Poor corporate profitability has received an enormous amount of attention in recent months with most of the blame attached to a weak U.S. economy. Analysts fail to give sufficient weight to what may well have been erroneous forecasts of unsustainable high rates of growth for the global economy and the inevitability that such high growth forecasts would lead management to errors in the form of over-optimism and over-expansion. Unfortunately attempts to reduce expectations and temper overly optimistic forecasts have spooked the security markets at a time when multiplying accounting scandals are creating a crisis of confidence among investors. The assault on Wall Street’s equity research departments by regulators and prosecutors over allegations of overly-bullish recommendations during the technology-and-telecom stock bubble also could not have come at a worse time. We suspect that some investors now may be considering moving money to the sidelines because of their concern about Wall Street’s bullish research, corporate balance sheets and pro forma accounting wizardry.
Pro forma profitability measures are calculated as if certain normal business items – usually expenses – do not exist. The wide variation in how such numbers are calculated often makes it difficult to understand a company’s financial performance, and compare it to the company’s peers.

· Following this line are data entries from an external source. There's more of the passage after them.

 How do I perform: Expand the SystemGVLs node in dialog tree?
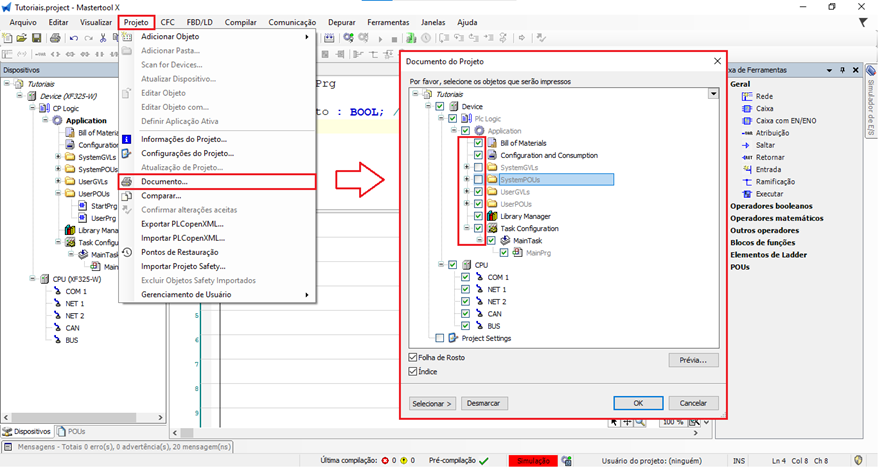coord(466,167)
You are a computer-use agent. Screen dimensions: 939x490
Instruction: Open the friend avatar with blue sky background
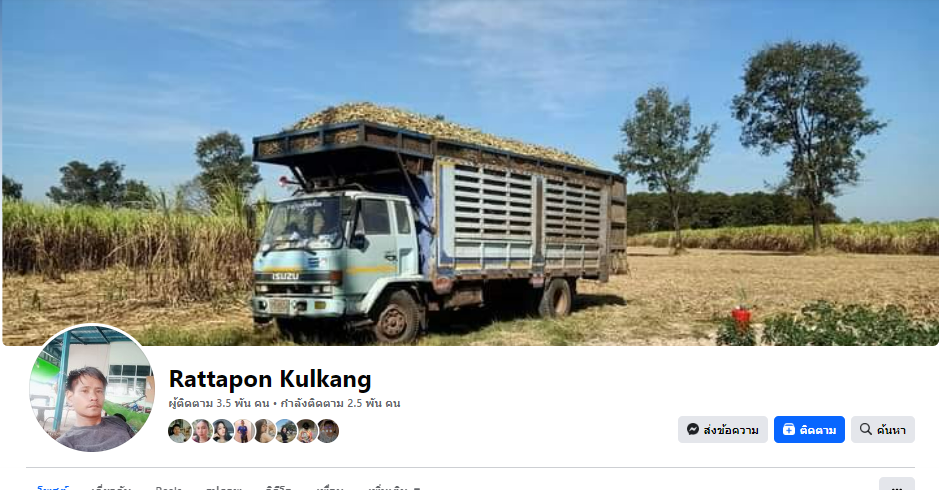click(x=286, y=431)
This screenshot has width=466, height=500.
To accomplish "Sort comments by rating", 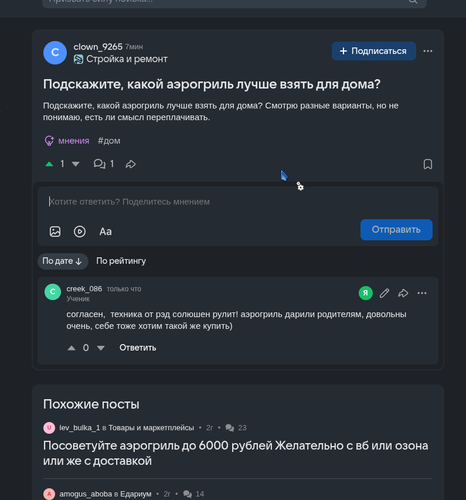I will click(121, 261).
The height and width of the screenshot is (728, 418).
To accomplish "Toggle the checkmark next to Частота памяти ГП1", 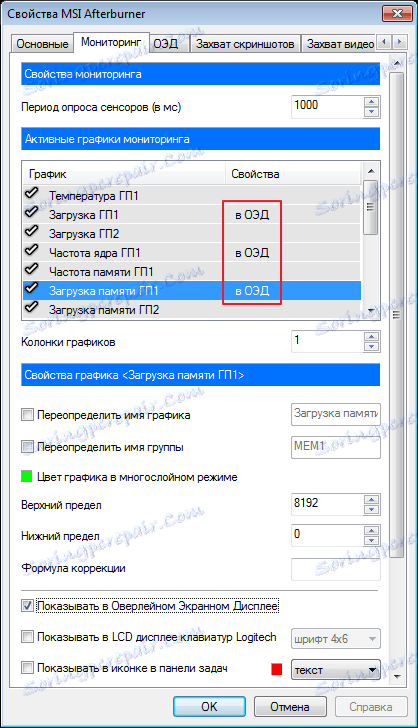I will (x=32, y=269).
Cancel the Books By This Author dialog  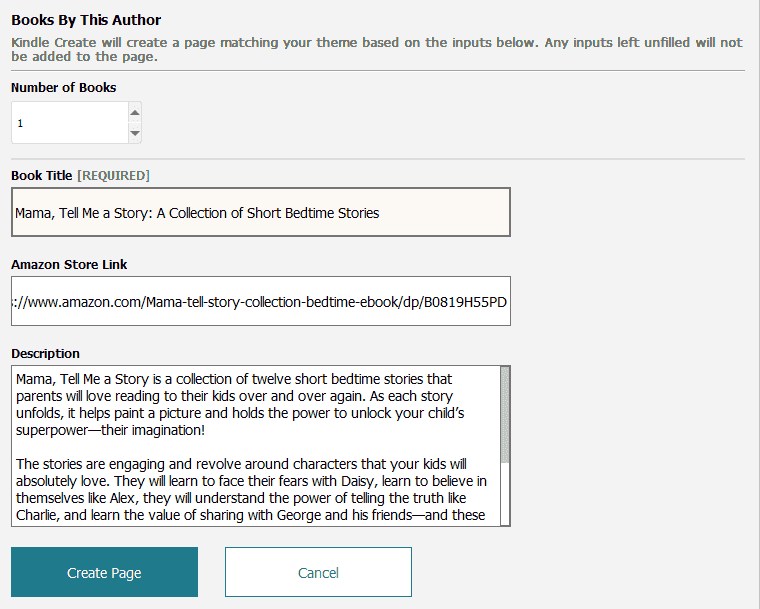click(x=318, y=572)
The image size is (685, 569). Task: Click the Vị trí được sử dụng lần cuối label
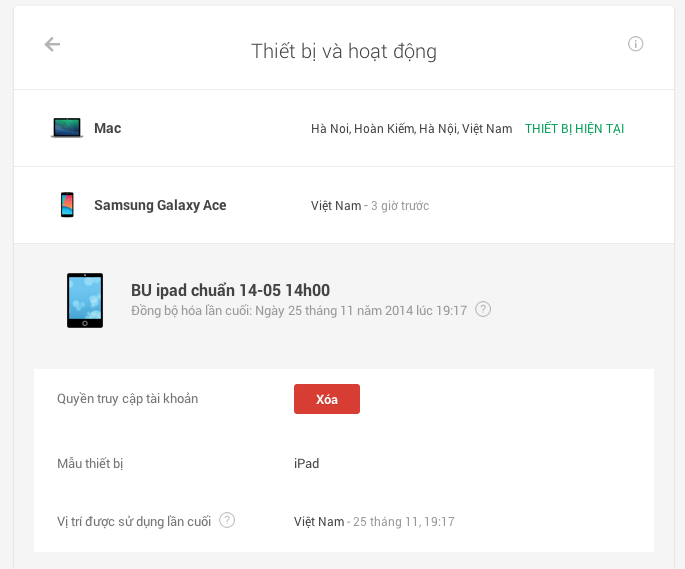click(134, 521)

Unveiled a new definition of so-called operating earnings on May 15, 2002 in an effort to improve the clarity of financial reporting. The new methodology excludes pension fund gains and includes the cost of stock option grants in the calculation of operating earnings. Restructuring costs and certain other “one-time-expenses” that are generally not included by many companies in their operating-earnings also will be included now. In establishing standards for how corporate earnings are calculated, Standard & Poor’s is seeking to address investors’ demands for uniform benchmarks for financial performance. The new standards will lower reported corporate earnings and raise their price/earnings multiple. Unfortunately deficiencies in reliable economic and financial information tend to make investors too cautious during bear markets and too confident and demanding in bull markets. We believe that in spite of the flawed economic forecasts and accounting methodology, our informed and rational approach to portfolio management can deliver satisfactory investment returns over time for a minimum level of risk. While the severity of the economic downturn has affected almost every industry, we believe that technology-driven productivity gains likely will lead to higher earnings and revenue for many companies as the recovery begins to take hold.